PETALING JAYA: The possible listing of national oil company Petroliam Nasional Bhd (PETRONAS) to overcome the bloated debt at the federal government level presents some challenges and merits.
Despite it being its golden goose and a listing would cause dilution, the government has said it would study the proposal, while investment advisers said a listing would offer many positives for the lacklustre local equity market.
The RM300bil figure bandied about from a 20% stake sale is a huge amount to raise from the local market and likely require a dual-listing due to the limited local liquidity.
“PETRONAS’ primary listing will have to be on Bursa Malaysia. There is so much national pride involved. Bursa Malaysia may not be the ideal exchange for listing PETRONAS but PETRONAS will definitely be the ideal listing for Bursa Malaysia,” said high net worth investor and former investment banker Ian Yoong Kah Yin.
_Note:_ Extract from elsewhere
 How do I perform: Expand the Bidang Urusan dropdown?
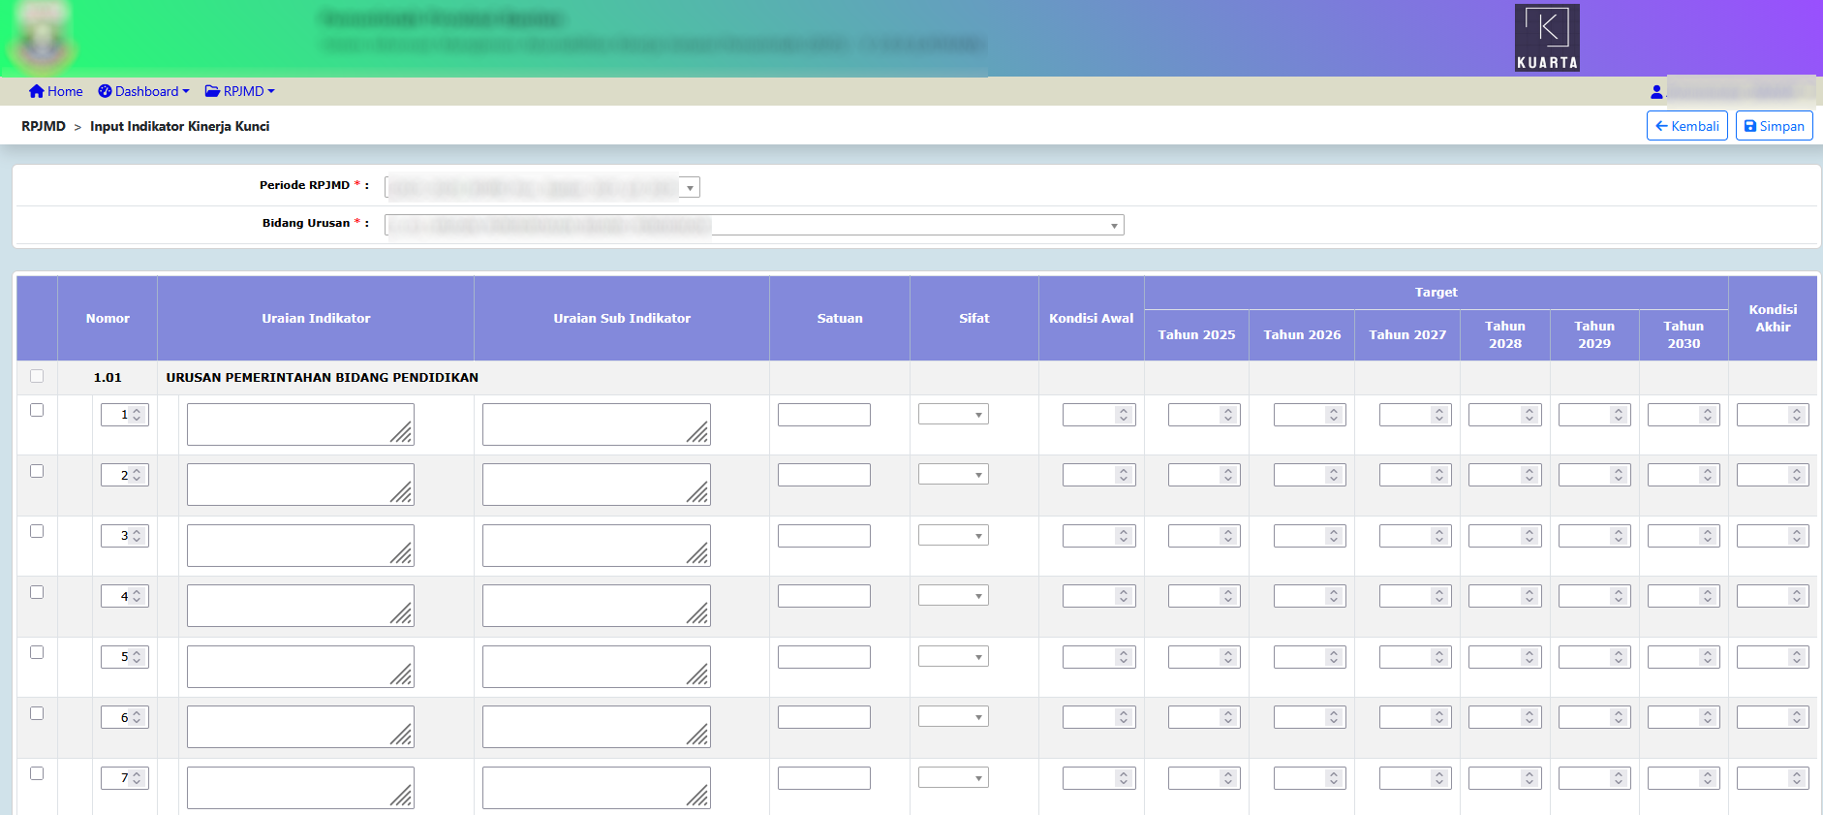pyautogui.click(x=1114, y=226)
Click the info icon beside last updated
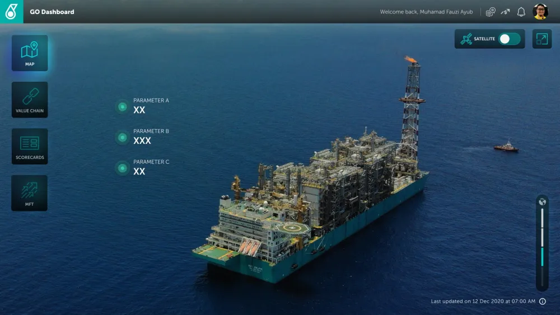Screen dimensions: 560x315 point(543,302)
He pointed out that the potential PETRONAS listing could be exempted from the minimum public shareholding spread of 25% upon listing which was granted to MR DIY Group (M) Bhd.
The revised minimum public shareholding spread could be at 15%. The balance of 10% to meet the minimum 25% public shareholding spread (this will be a first) can be a secondary listing in a major stock exchange overseas, according to Yoong.
PETRONAS is expected to post earnings of about RM100bil for financial year 2022 (FY22) and RM100bil for FY23.
The country’s oil and gas production is about 1.8 million barrels of oil equivalent per day, of which some two-thirds are gas.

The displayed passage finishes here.